I was re-reading Stephen Fry’s Mythos and A.C. Grayling’s Philosophy and Life, and both books reminded me of something I think is still underrated: LLMs as reading companions.

Both books are filled with things I don’t know enough about. In the case of Mythos, it’s Greek mythology. In the case of Philosophy and Life, it’s the ancient Greek philosophers, their historical context, the intellectual lineage, and all the background that sits behind the text.

While reading Mythos, because I was also writing a post around it, I kept running into questions that weren’t directly answered in the book. So I kept pulling out my phone and asking Claude. And it made the reading experience so much richer.

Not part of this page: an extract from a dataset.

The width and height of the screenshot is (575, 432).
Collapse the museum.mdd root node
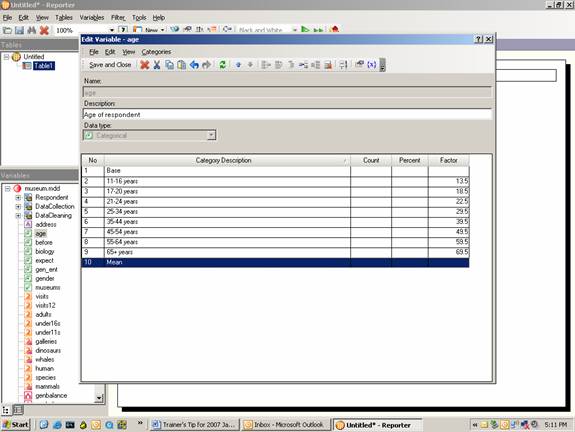7,188
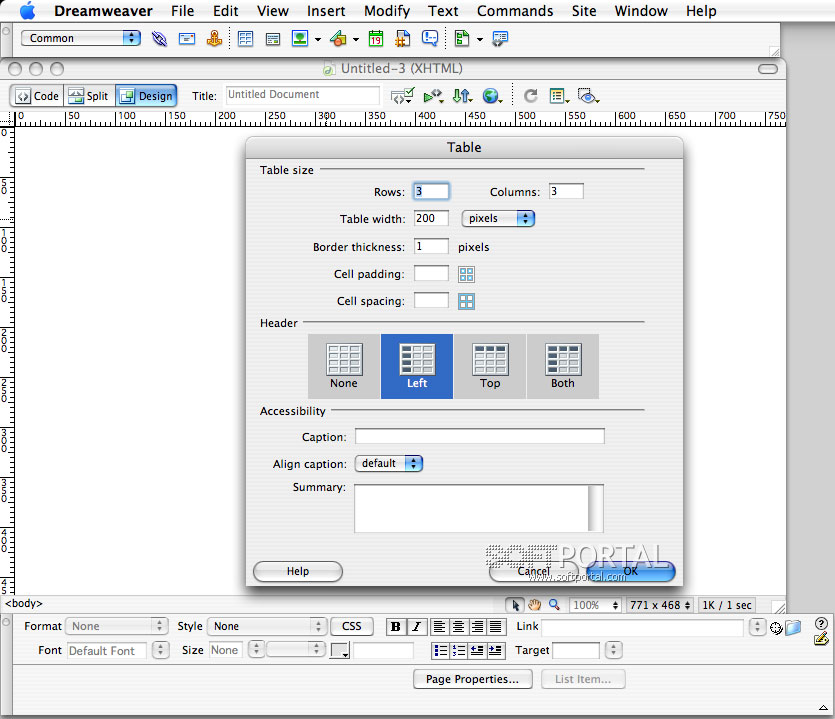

Greek mythology is vast, messy, contradictory, and full of multiple tellings. For example, in Stephen Fry’s version of the Prometheus myth, Prometheus molds humans out of clay and Athena breathes life into them. But, of course, there are other versions with small but meaningful differences. Having Claude explain those variants, the different interpretations, and the surrounding context made the whole thing far more interesting.

It was also useful in a much more basic way. The Greek mythological universe has so many names that I kept forgetting who was who, especially among the early Titans. So I kept asking, “Who is this person again?”, “Why is she important?”, “Where does he fit in?” And those quick refreshers helped me follow the book better instead of constantly losing the thread.

I had a similar experience with Philosophy and Life. When you’re reading about ancient Greek philosophers, it’s not just the argument on the page that matters. It’s also the world around it: who came before whom, what debates they were responding to, what later thinkers did with those ideas, and why a particular claim mattered at that point in history.

This is where LLMs are genuinely useful. They don’t just help you understand a difficult passage. They can also give you the historical, cultural, and intellectual context around what you’re reading. In a way, using an LLM while reading a book on an unfamiliar topic can feel like reading one and a half books: the book itself, and a personalized companion text that appears whenever you need it.

I think this use case is still phenomenally underrated. If you’re reading a challenging book, or a book on a topic you don’t know well, keeping an LLM next to you as a learning buddy can make the experience deeper, richer, and much more enjoyable.